[TEXTO DE LEITURA]
ANEXO – Dinâmicas para o ensino participativo da regulação responsiva

Este roteiro foi desenvolvido para maximizar a qualidade acadêmica e técnica das aulas, integrando diferentes abordagens regulatórias – como o modelo tradicional de comando e controle e a regulação responsiva – a fim de proporcionar uma compreensão ampla e crítica do tema. O objetivo vai além da simples transmissão de conhecimento, buscando oferecer uma experiência acadêmica que estimule a originalidade e a criatividade dos alunos. As atividades foram desenhadas para engajar a turma em discussões aprofundadas, promovendo a reflexão sobre os distintos modelos regulatórios e suas implicações teóricas e práticas.

[DADOS DE ORIGEM]
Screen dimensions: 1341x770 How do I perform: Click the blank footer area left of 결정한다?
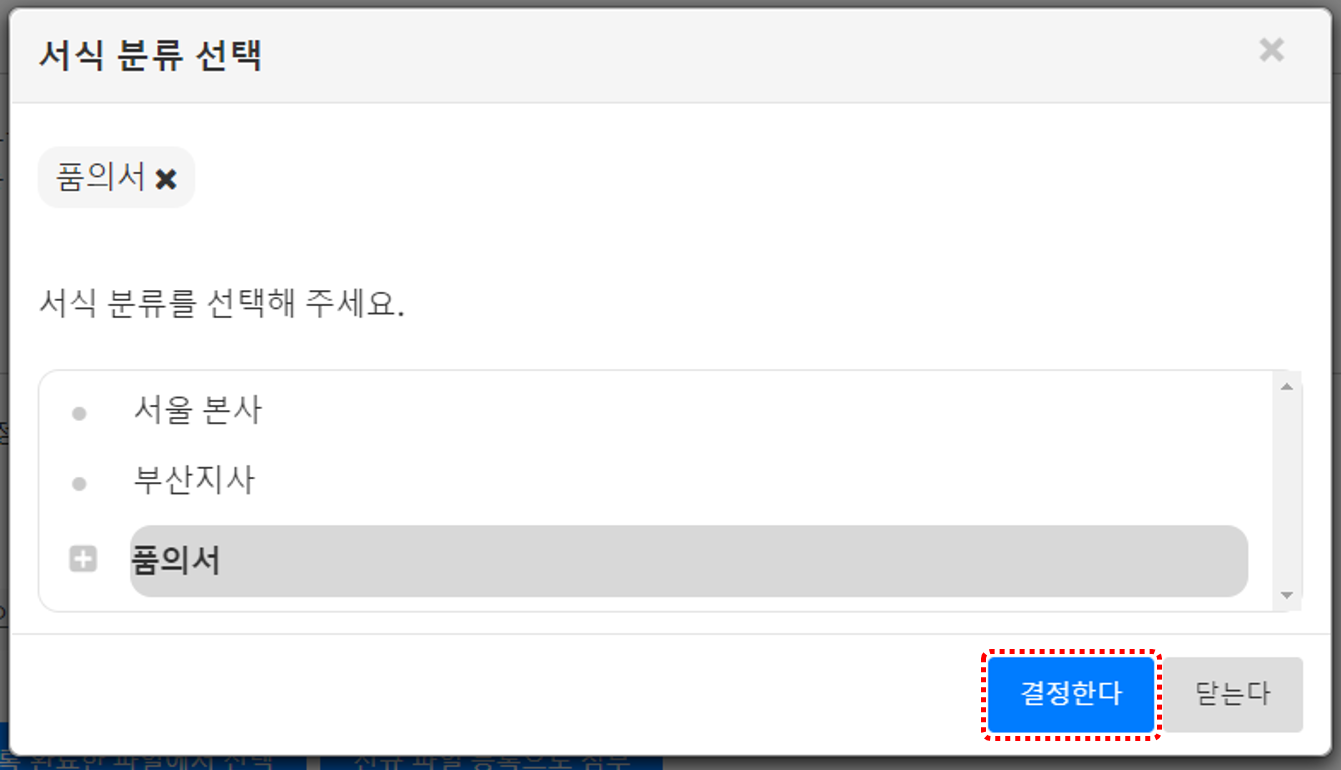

[OBJETIVOS]
**1)** Segundo o texto sobre regulação responsiva, quais abordagens regulatórias o roteiro integra?
**2)** Dê seguimento ao texto sobre regulação responsiva a partir da última frase.
Os dados formam um material à parte, independente do texto sobre regulação responsiva.

[RESPOSTAS]
**1)** O modelo tradicional de comando e controle e a regulação responsiva.

**2)**
A estrutura do curso foi planejada para ser replicável em diferentes contextos educacionais, permitindo a adaptação dos conceitos centrais conforme necessário. O modelo de comando e controle é explorado em sua forma tradicional, baseada na imposição de regras e sanções, enquanto a regulação responsiva é abordada como uma alternativa que ajusta a intervenção estatal de acordo com o comportamento dos regulados. Essa flexibilidade permite a aplicação do roteiro em diversas disciplinas e cenários de ensino, garantindo que a análise regulatória esteja sempre conectada à realidade prática.

Cada componente do roteiro foi cuidadosamente selecionado para fornecer uma base teórica sólida, ao mesmo tempo em que estimula a participação ativa e colaborativa dos alunos. A inclusão de exercícios práticos, role-playing e estudos de caso cria um ambiente dinâmico de aprendizado, incentivando os alunos a debater, questionar e propor soluções para desafios regulatórios concretos. Esse enfoque não apenas facilita a absorção dos conteúdos, mas também fortalece habilidades críticas e analíticas essenciais para a atuação profissional.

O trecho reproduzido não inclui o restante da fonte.